Imposter syndrome was originall coined in 1978 by Pauline Clance and Suzanne Imes after they realized not only had they experienced imposter syndrome, but so did hundreds of other students.

I experienced imposter syndrome feelings in graduate school. I would take an important examination and be very afraid that I had failed. I remembered all I did not know rather than what I did. My friends began to be sick of my worrying, so I kept my doubts more to myself. I thought my fears were due to my educational background. When I began to teach at a prominent liberal arts college with an excellent academic reputation, I heard similar fears from students who had come for counseling. They had excellent standardized test scores grades and recommendations. One of them said, “I feel like an impostor here with all these really bright people.”

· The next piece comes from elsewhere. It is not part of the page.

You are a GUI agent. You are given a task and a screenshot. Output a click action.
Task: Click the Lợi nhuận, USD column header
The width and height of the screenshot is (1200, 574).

Impostor syndrome was once thought to be common in carrier driven women, but has since been shown to occur in men, and most often in graduate students.  
For the first 3.5 years of my PhD I was convinced I didn’t belong. I felt like I was sailing on other people’s coat tails. HOW COULD I COME SO FAR AND NO ONE NOTICE I KNEW NOTHING ABOUT MICROBIOLOGY, FORESTRY, OR SOIL (FYI I am soil microbial biologist in a forestry department). Am I getting over it? Slowly. Either that or all I care about is graduating and getting the hell out of dodge.
I wonder if it has anything to do with the lack of praise or acknowledgment as we grow up. In Elementary school and high school we get gold stars, A’s and “Nice job” written in the top right hand corner of a paper. These days I rarely get told I have done a good job (I can count on one hand), no one seems gets told. Everyone is smart, hardworking and doing interesting things, and maybe it is awkward to go around and tell everybody they are doing a good job.
That being said, some people are not good at what they do, some people are all smoke and mirrors (Oh god, am I one of them? Guys, I think I might be a smoky mirror, a competent graduate student in disguise).  
The University of Waterloo addresses the Imposter syndrome on their Center for Teaching Excellence website: http://cte.uwaterloo.ca/teaching_resources/tips/imposter_phenomenon_and_grad_students.html
They suggest a number of good strategies for managing imposter syndrome. Below I have reiterated a few:
 
Strategy
Description
Break the silence
Speak out about your feelings. Knowing there is a name for these feelings and that other people suffer from them can be very reassuring.
Separate feelings from fact
Everyone feels stupid from time to time. Just because you feel it doesn’t mean you are.
Develop a new script
Rewrite your mental script from “I am an impostor” to “I may not know all the answers but I am smart enough to figure it out.”
Reward yourself
Learn to pat yourself on the back when you deserve it. Don’t hide from validation!
Fake it ‘til you make it
Take a chance and “wing it;” this is not a sign of ineptness, but rather a sign that you are intelligent and able to rise to a challenge.
 
The three I like the best are 1) just because you feel stupid doesn’t mean you are, 2) learn to pat yourself on the back (someone else probably won’t do it for you) and 3) fake it ‘til you make it.
I think part of being a good scientist is being aware of how much you know, and still pushing ideas past those limits. Most ideas are bad, but once in awhile you’ll hit on something good.